As running season starts to pick up with the beginning of spring, many people begin earnestly training for summer and fall race. This includes marathons and half marathons. Like other high-impact sports, a run can lead to injury. If you are not careful and precise about your training, you can be in a world of hurt.
If you’re throwing yourself into this particular season, follow these tips to help stave off injury so you can enjoy the fruits of training on race day.
Running Tip: Start Slow
If you’ve been keeping fit with fitness classes at the YMCA during the winter months, you might dive headfirst into long runs and an aggressive training program.
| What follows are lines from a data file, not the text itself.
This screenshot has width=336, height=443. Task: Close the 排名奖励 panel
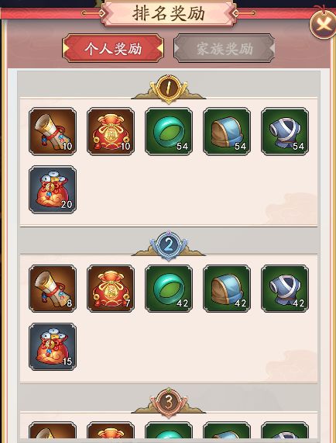[323, 25]
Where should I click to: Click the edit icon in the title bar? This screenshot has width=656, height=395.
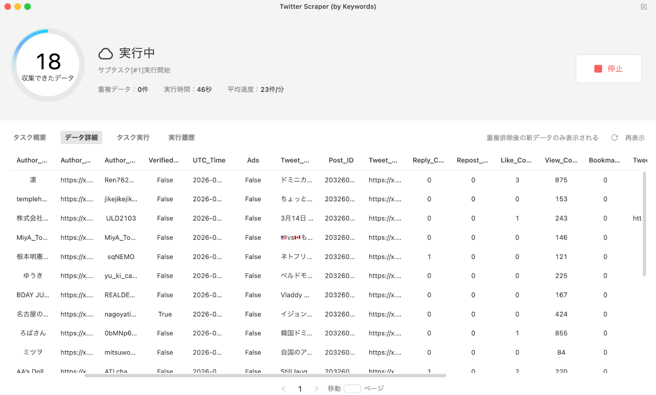[x=644, y=7]
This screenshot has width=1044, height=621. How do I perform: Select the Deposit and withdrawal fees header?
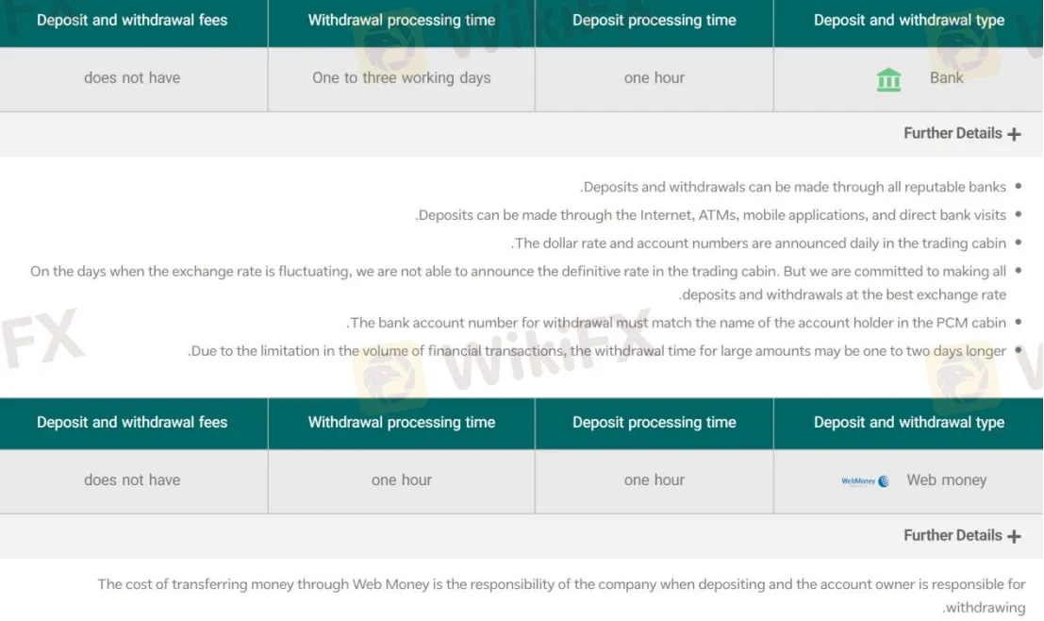132,19
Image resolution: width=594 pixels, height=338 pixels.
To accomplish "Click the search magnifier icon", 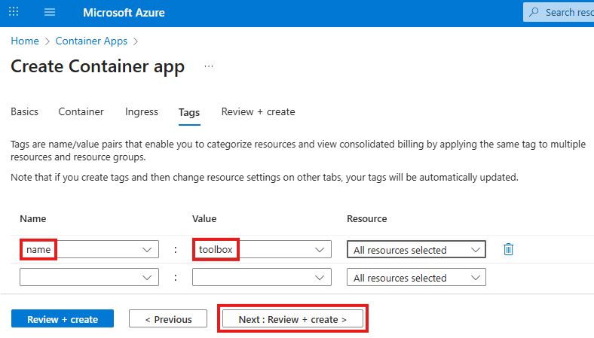I will click(534, 13).
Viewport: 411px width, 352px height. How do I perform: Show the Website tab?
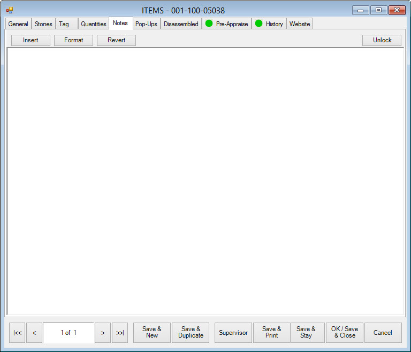[x=300, y=24]
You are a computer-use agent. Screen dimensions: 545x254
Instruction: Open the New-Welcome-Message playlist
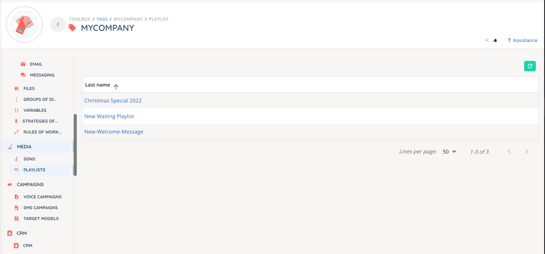(114, 132)
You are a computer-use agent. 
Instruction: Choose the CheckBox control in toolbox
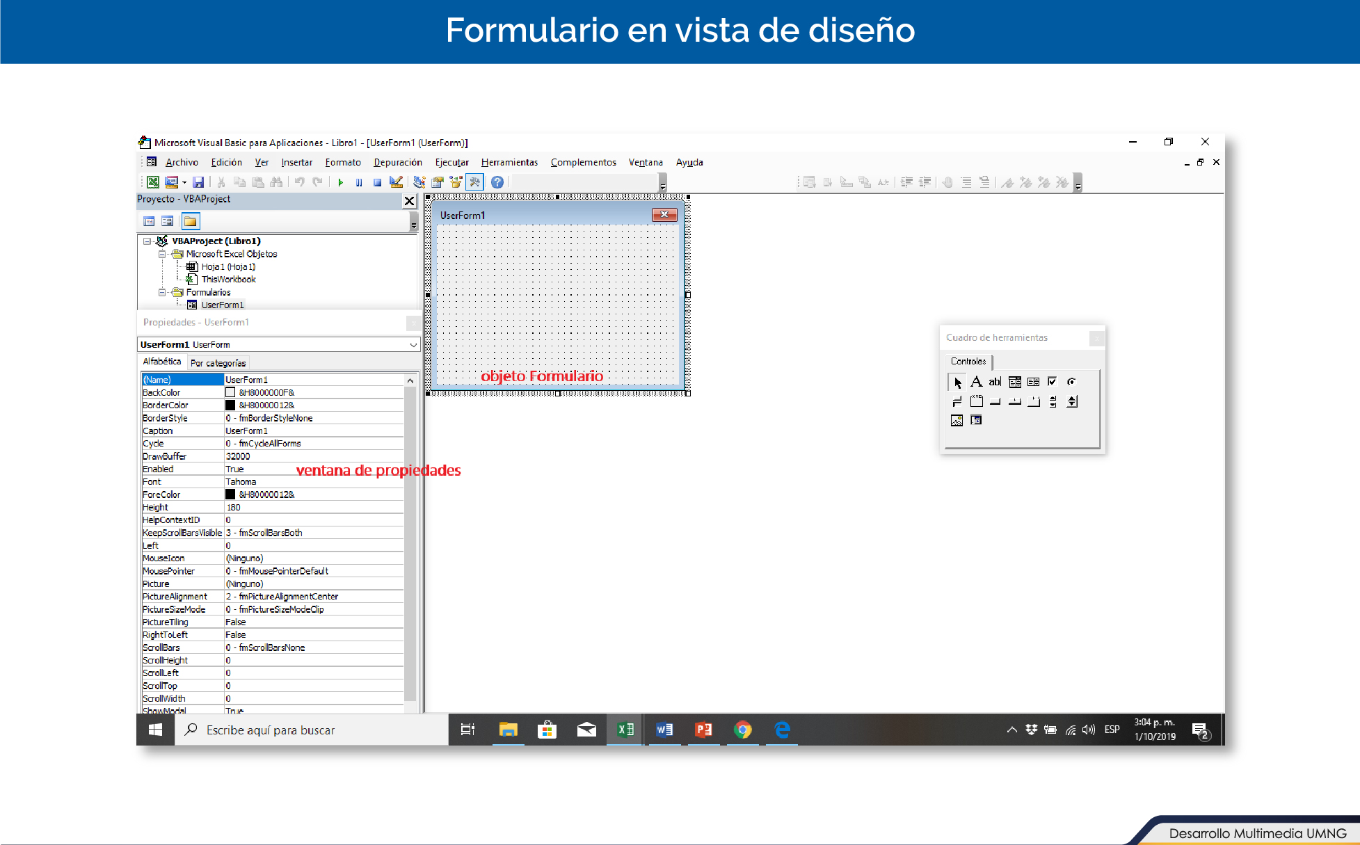[x=1052, y=381]
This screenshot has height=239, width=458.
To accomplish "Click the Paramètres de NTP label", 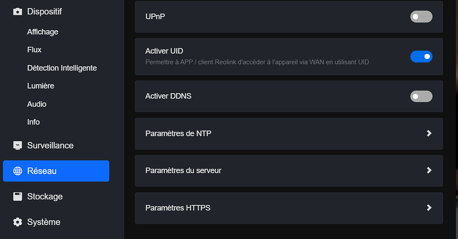I will [x=178, y=133].
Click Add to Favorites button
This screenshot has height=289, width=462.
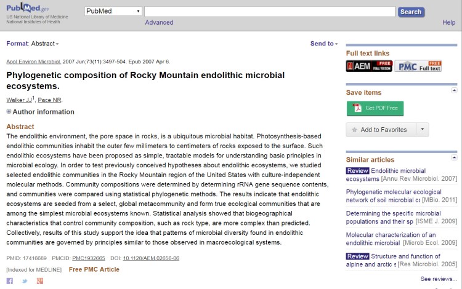pos(380,130)
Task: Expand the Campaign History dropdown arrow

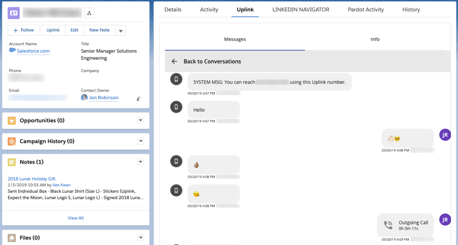Action: pyautogui.click(x=140, y=141)
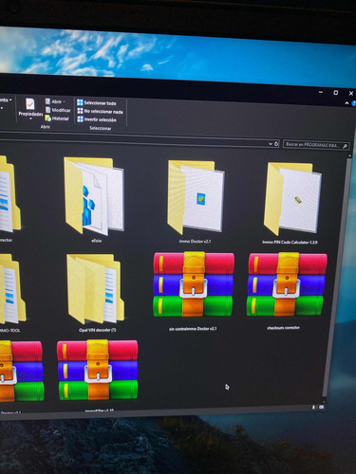Choose Seleccionar todo
The height and width of the screenshot is (474, 356).
click(x=97, y=103)
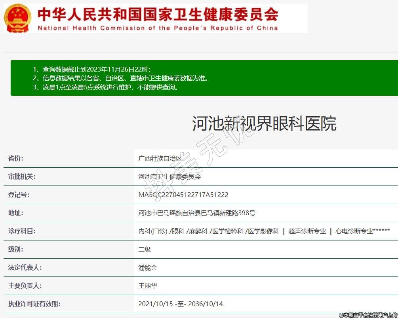
Task: Click the English National Health Commission subtitle
Action: (158, 28)
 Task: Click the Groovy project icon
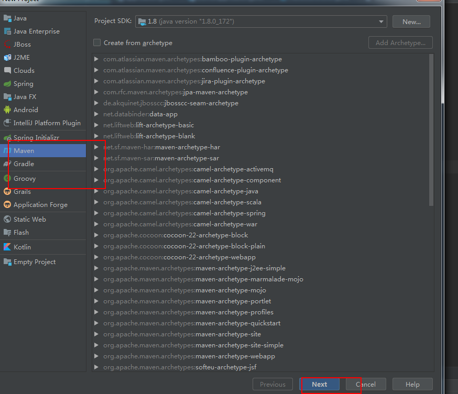(7, 179)
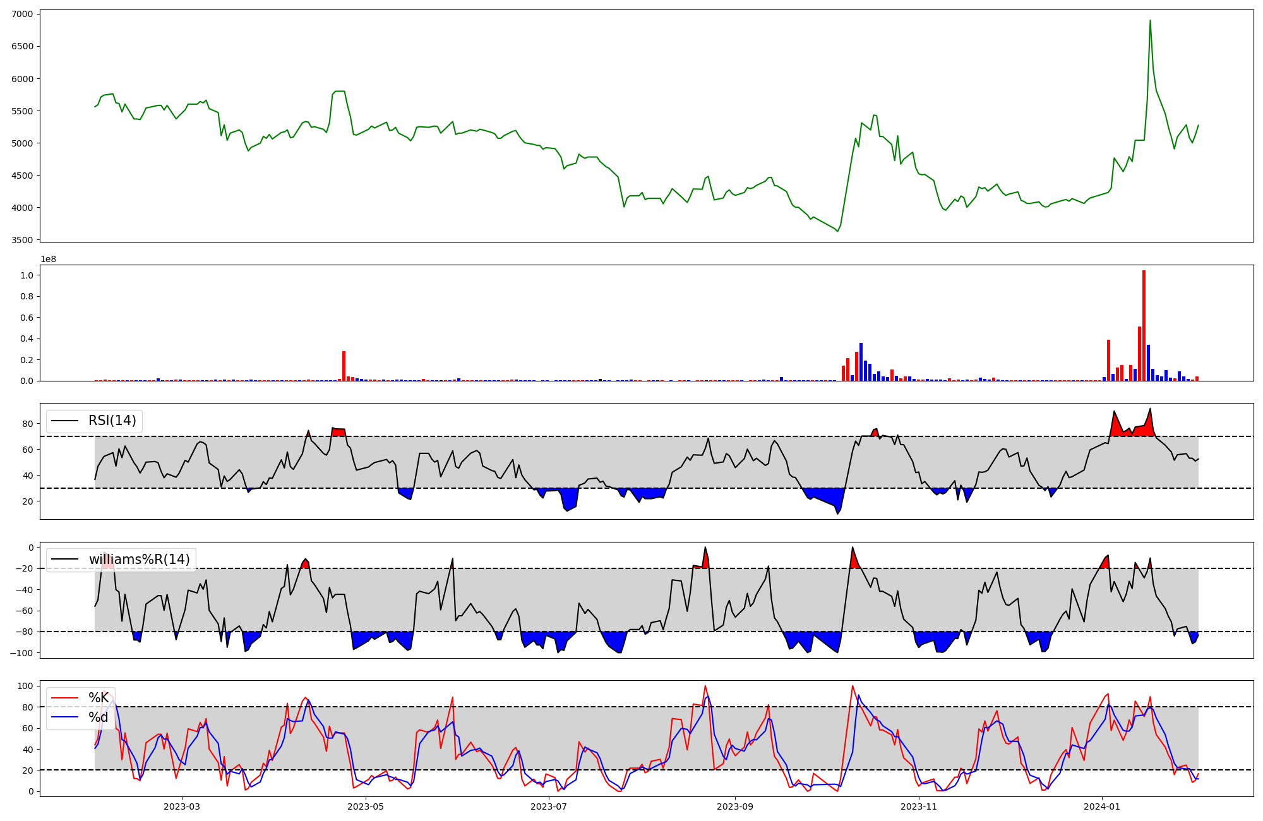This screenshot has height=821, width=1263.
Task: Click the red volume bar near 2023-05
Action: (x=344, y=366)
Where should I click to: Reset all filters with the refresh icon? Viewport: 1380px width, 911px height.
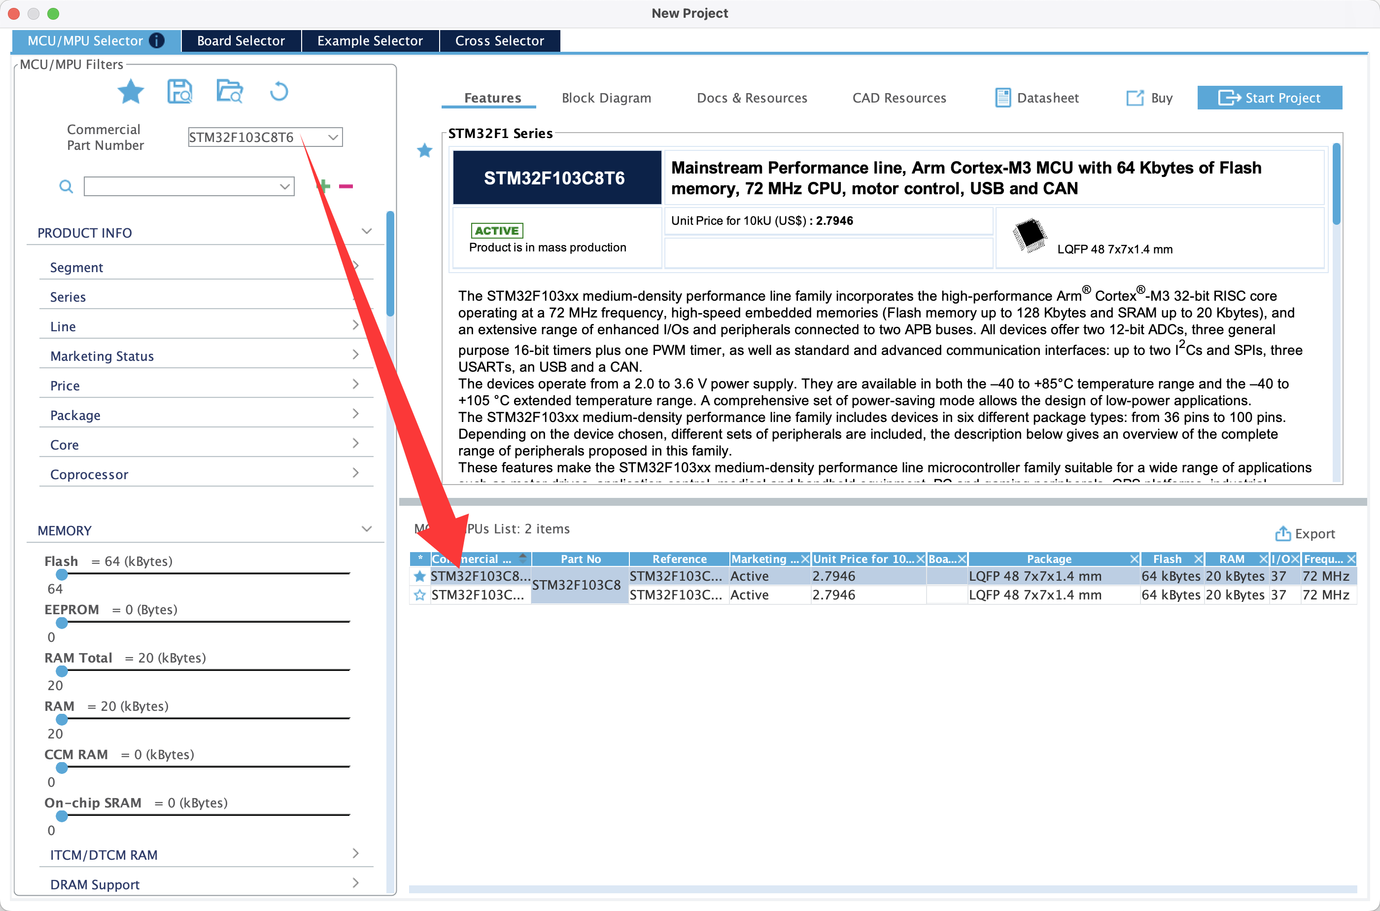pos(279,91)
However, the reality is that even for people who are reasonably fit in other areas, it’s still important to start slow when beginning some training.
When you run, you place unique strain on your body. This is particularly true for joints and muscles on your knees, hips, and ankles. Without a steady and slow buildup of speed and miles, you can injure yourself. Injuries such as shin splits or hairline fractures are a risk. Your heart and lungs may be in good condition but the rest of you isn’t. Give your bones, ligaments, and muscles time to catch up.
Generally, people who run abide by the 10% rule. This means increasing your mileage by 10% each week at most. For people who are less fit or have only started, stick to 3 or 5 percent instead. It’s good to stay with low-impact exercise or use the pool on alternate days to maintain your fitness level.
Running Tip: Evolve your runs
It’s tempting to treat every run the same. It can be fairly difficult to let go of a good groove. However, it is important to note that you can reduce injuries by varying your runs. This can help your muscles adapt to different terrains and speeds.
For example, if you always run on flat land, encountering hills during a race will strain you. It’s best to acclimate your legs to all the stresses they will experience on race days. For best results, vary your runs. Use the treadmill to push yourself to increase your pace. Treadmills also help train you to run at an incline, which can be helpful if you live in an area that has mostly flat roads. Use the indoor track to maintain a steady distance.
At least once per week, run outdoors alone or with a fitness group on varied routes to get the psychological feel of running long distances while changing speed, direction, and elevation.
Running Tip: Maintain Flexibility
Going on runs stresses the body. It’s a great sport for fitness and cardiovascular health, but you should always be mindful that any exercise that requires high levels of exertion will tighten your muscles. Don’t neglect your stretching and flexibility when training; you’ll need it to combat the tightening and strengthening of your muscles.
Instead of static stretches, however, it’s best to focus on range of motion exercises that will lengthen and stabilize your developing muscles. For example, bending down slowly to touch your toes 10 times is better for your training and flexibility than bending and holding a folded stretch.
It’s a good thing that always a flexibility class or yoga class available at your local YMCA. Yoga in particular is beneficial for runners because it encourages more balanced muscle development.